Datacenter cooling and power consumption costs, boosted by higher-than-expected rates of server rollout, are leading datacenters into an economic crisis, according to a survey of 311 enterprise data center managers by the Uptime Institute.
Forty-two percent of the respondents said their datacenters would exceed power capacity within 12 to 24 months unless they carried out expansion. Another 23 percent said it would take 24 to 60 months to run out of power capacity.
The managers reported similar figures for cooling: 39 percent said they would exceed cooling capacity in 12 to 24 months, and 21 percent said it would take 24 to 60 months.
The figures indicate that a sea-change in the economics of IT has occurred over the past few months, according to Uptime Institute executive director Kenneth Brill.

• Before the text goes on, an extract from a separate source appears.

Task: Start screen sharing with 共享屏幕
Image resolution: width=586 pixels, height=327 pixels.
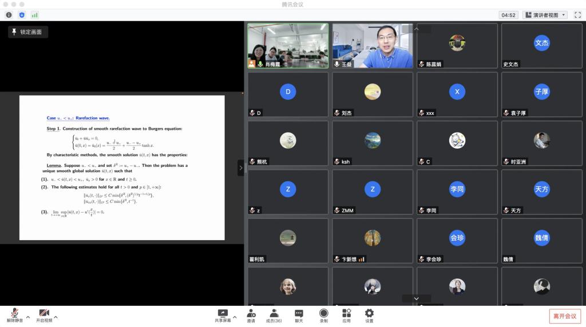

"A very significant change has occurred in 2006 and 2007," Brill said in a video presentation on the figures.
The figures indicate that datacenters are quickly becoming dramatically more expensive to run. For instance, to maintain cooling and power capacity, enterprises will be forced to expand, taking money away from IT budgets, according to Brill.
The shift began to occur in 2006, according to Brill, when power consumption rates for all but the bottom third began to grow significantly faster than before. While the bottom third's consumption dropped, the middle third double power usage rates to 10 percent and the top third more than tripled to 22 percent annual growth. The figures are based on a compound annual growth rate for 2006 to 2007.
This is due to server rollouts at significantly higher levels than expected and the fact that processor performance improvements are outpacing chip efficiency improvements.
In the U.S., the growth in datacenter energy consumption looks likely to outpace the rate at which power plants will be approved and built, raising the possibility that energy distribution to enterprises could be restricted, Brill said.
On an individual level, the power and cooling costs for a $3,000 server currently are set to exceed the cost of the server in less than two years, according to Uptime. Less than eight years ago, the value of a server was equal to 10 to 15 years' site costs.
Those eight-year-old servers are part of the problem -- Uptime's figures show that enterprises have up to 30 percent obsolete, decommissioned servers in their datacenters that are no longer in use but are still using power.
Datacenter managers simply haven't tasked anyone with switching the servers off and disposing of them, something that should be part of any virtualization project, Brill said.
Brill also recommended classifying applications into levels based on their importance to the business and assigning each application to the lowest appropriate datacenter tier level.